Available records Start Marker

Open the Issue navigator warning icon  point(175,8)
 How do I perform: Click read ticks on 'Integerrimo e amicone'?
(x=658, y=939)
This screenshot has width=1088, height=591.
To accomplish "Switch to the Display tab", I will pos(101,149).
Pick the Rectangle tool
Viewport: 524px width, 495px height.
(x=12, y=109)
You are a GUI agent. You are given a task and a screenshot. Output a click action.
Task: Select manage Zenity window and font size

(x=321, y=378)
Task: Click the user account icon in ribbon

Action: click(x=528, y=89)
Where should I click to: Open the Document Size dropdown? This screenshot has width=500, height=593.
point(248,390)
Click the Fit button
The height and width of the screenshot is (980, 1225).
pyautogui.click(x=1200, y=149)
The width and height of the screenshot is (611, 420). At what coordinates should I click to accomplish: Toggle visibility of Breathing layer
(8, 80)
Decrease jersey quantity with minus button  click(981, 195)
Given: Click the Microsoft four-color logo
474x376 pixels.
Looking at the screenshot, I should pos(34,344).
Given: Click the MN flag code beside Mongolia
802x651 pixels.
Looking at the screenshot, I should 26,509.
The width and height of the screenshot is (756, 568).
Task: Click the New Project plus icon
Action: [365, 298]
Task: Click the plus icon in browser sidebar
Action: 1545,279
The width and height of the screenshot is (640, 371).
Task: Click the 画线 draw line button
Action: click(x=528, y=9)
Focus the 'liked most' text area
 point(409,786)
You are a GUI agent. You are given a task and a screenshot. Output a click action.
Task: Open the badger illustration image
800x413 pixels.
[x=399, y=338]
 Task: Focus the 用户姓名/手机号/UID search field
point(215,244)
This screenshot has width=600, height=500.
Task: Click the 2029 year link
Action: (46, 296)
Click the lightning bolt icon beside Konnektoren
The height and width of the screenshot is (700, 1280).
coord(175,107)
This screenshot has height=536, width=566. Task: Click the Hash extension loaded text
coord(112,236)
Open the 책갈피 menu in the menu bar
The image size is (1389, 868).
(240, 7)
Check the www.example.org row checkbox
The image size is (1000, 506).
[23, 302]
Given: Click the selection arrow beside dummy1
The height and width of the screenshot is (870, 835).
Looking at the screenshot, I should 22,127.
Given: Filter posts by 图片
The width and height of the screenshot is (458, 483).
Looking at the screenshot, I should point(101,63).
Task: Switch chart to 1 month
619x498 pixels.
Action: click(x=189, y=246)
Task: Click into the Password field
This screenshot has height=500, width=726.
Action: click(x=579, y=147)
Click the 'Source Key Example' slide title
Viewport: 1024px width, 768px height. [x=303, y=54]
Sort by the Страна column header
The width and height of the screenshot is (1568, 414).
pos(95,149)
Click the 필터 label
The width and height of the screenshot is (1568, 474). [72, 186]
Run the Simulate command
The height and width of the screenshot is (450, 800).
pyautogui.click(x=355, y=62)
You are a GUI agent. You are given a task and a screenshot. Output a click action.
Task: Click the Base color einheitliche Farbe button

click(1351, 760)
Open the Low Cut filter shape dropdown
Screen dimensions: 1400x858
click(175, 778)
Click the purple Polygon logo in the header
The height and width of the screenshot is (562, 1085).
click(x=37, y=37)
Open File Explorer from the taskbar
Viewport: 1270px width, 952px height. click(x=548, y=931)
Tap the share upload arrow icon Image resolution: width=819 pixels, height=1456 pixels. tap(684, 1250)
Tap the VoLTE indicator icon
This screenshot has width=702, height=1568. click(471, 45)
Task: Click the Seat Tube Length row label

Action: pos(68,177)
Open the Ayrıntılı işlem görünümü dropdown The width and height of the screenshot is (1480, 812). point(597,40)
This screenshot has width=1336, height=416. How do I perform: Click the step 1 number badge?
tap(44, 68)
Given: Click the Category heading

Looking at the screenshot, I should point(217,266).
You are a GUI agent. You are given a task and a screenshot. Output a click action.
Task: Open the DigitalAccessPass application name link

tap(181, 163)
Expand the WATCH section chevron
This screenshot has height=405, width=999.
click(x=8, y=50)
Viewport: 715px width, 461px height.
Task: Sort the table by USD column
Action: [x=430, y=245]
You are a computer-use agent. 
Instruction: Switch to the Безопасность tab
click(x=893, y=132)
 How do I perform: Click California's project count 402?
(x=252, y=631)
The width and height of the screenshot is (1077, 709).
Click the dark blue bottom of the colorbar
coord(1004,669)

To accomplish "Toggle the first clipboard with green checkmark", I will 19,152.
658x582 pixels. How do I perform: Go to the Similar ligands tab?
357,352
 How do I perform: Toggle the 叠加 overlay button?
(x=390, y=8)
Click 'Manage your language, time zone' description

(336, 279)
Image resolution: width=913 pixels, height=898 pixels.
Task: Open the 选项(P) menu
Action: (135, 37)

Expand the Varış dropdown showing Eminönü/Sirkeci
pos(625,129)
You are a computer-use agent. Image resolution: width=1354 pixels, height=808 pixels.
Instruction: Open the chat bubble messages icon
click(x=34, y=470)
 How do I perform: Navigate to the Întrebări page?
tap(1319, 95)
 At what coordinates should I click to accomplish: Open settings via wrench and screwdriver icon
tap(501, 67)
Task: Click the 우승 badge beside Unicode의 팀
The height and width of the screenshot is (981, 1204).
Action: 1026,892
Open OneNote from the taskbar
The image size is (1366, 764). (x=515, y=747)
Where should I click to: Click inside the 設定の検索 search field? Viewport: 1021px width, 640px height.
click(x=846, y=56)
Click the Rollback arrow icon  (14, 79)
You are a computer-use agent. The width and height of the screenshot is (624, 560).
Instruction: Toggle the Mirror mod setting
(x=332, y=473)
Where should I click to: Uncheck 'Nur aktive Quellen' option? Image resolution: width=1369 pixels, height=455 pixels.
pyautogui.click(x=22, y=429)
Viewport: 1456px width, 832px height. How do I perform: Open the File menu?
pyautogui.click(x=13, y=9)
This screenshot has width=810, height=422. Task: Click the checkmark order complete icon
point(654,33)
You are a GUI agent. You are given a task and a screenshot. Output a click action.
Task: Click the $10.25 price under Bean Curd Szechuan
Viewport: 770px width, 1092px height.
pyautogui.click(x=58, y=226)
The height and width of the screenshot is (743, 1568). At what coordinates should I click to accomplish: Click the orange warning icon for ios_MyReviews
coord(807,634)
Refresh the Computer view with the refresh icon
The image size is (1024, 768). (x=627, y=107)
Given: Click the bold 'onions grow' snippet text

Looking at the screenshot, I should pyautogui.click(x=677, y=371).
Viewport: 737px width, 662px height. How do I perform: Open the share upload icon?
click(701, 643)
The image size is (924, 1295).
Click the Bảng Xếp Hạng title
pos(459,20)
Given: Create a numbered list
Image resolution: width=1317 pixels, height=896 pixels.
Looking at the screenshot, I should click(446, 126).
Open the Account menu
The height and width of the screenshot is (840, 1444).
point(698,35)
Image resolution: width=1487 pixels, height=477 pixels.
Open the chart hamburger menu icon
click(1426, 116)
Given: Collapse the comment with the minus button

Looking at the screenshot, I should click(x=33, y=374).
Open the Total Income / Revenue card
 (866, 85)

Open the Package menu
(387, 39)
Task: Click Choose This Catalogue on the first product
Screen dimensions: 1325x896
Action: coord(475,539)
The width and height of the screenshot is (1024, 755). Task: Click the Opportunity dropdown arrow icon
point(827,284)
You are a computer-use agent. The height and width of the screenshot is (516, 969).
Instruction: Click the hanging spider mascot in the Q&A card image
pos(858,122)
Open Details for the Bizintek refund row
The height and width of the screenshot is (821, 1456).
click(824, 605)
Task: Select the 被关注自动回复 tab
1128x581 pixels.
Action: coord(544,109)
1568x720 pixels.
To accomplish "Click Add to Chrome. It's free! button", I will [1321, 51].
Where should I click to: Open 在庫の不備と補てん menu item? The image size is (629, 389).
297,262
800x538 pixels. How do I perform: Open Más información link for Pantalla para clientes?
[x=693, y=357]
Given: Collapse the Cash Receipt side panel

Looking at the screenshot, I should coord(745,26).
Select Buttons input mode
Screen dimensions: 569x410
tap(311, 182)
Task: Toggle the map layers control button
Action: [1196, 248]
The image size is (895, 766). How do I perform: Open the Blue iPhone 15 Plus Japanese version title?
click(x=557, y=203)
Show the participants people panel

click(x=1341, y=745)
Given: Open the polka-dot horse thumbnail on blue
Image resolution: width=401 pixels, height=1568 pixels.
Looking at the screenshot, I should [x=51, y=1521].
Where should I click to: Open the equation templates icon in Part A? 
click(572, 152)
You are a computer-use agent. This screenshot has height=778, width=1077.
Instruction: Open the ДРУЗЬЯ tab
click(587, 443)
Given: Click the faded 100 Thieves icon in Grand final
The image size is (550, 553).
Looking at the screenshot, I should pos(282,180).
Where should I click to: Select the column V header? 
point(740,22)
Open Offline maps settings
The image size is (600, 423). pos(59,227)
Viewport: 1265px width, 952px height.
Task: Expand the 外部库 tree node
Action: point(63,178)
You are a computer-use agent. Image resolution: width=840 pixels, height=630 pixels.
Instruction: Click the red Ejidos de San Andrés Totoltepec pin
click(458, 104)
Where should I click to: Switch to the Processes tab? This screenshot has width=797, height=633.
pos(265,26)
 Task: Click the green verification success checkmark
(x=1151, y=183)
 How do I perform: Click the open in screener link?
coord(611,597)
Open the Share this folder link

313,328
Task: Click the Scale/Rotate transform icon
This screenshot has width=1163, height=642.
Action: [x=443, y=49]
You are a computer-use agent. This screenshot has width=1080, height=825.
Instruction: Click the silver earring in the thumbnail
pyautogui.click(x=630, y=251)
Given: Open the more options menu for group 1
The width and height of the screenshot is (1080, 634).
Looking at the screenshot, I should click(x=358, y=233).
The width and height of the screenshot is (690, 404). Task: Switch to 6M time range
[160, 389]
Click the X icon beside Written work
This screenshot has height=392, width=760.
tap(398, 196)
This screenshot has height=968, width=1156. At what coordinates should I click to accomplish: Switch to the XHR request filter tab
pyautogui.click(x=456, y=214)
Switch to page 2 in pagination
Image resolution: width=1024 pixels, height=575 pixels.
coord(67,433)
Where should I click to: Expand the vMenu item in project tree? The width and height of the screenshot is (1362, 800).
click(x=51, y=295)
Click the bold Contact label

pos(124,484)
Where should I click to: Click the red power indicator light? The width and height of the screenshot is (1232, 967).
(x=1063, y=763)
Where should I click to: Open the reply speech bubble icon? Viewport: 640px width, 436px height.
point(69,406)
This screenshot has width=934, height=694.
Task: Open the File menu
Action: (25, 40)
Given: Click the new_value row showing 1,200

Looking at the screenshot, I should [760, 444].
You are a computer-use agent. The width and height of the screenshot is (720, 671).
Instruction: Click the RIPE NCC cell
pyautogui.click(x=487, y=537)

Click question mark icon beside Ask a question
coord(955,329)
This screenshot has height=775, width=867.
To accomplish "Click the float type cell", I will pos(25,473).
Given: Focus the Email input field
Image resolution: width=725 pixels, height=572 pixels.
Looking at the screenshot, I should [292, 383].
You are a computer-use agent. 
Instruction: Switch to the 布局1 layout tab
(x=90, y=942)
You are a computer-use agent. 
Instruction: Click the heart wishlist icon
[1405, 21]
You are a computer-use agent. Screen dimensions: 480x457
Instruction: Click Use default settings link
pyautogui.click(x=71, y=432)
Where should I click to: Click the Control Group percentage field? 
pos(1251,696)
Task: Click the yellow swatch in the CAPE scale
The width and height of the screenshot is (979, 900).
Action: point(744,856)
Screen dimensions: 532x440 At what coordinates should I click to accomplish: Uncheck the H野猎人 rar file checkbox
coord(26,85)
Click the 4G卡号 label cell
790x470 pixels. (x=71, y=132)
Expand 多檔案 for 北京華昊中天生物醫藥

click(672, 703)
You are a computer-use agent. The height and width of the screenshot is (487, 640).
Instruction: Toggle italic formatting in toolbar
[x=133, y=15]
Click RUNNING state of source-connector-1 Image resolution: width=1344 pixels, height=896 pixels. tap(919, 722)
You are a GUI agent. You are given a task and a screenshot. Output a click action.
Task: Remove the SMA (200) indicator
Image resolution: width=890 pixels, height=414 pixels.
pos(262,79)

Available records End Marker

◆ **Your instructions**
Check each line of the records above for the string "first", and report every line that has it.

◆ **Task answer**
To accomplish "Toggle the first clipboard with green checkmark", I will 19,152.
Task: Click Choose This Catalogue on the first product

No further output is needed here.